Summary Techniques for the isolation of ahhighly pure population of viable osteoclasts are limited. For this reason, we developed an isolation procedure that results in a high yield of osteoclast-like cells, up to 92% pure, from 3-wk-old chicken tibias. The unique feature of the method is the migration of cells from marrow-free endosteal surfaces to vitronectin-coated plates. The cells retain the osteoclast phenotype and remain viable in culture for a minimum of 1 wk. The cells were characterized and compared to two populations of authentic avian osteoclasts, which were isolated on the basis of association with fibronectin-coated plates. The cells contained substantial amounts of tartrate-resistant acid phosphatase. Alkaline phosphatase levels were negligible, suggesting little contamination by osteoblasts.
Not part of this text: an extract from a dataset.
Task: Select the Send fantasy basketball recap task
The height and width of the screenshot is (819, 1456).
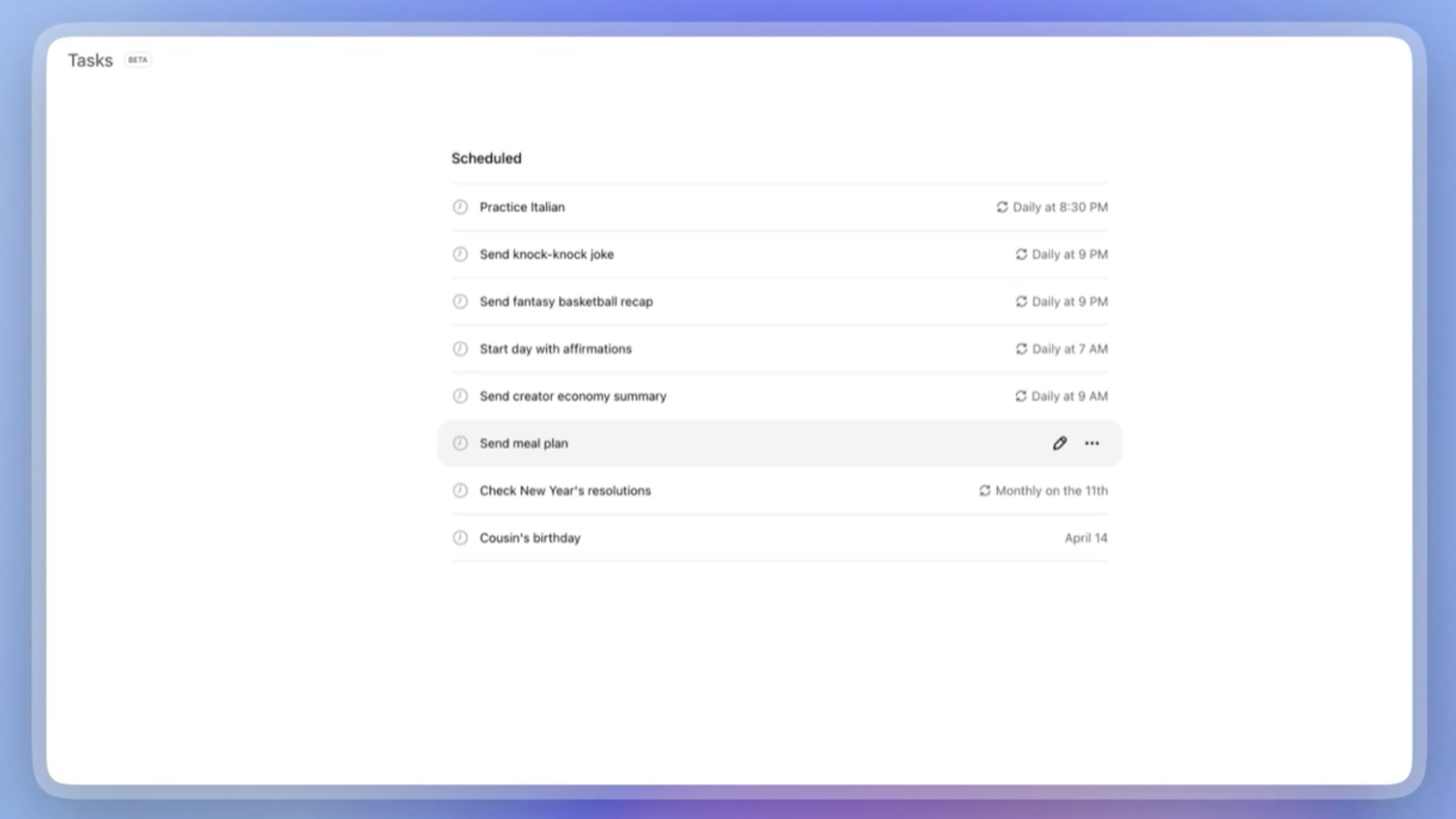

Response to parathyroid hormone, dibutyryl cyclic adenosine monophosphate, calcitonin, acetazolamide, 17β-estradiol, and prostaglandin E₂ was evident, as detected by measuring acid production. The vitronectin-associating cells contained numerous mitochondria, had the ability to resorb bone in anin vitro bone slice assay, and specifically bound biotinylated vitronectin. At 5 d of culture, the cells demonstrated marginal multinuclearity, having two to three nuclei. A large number (∼1×10⁶ cells/tibia) of viable cells that exhibit characteristics of authentic osteoclasts can be obtained by the method described. Potentially, this method could be applied to other species.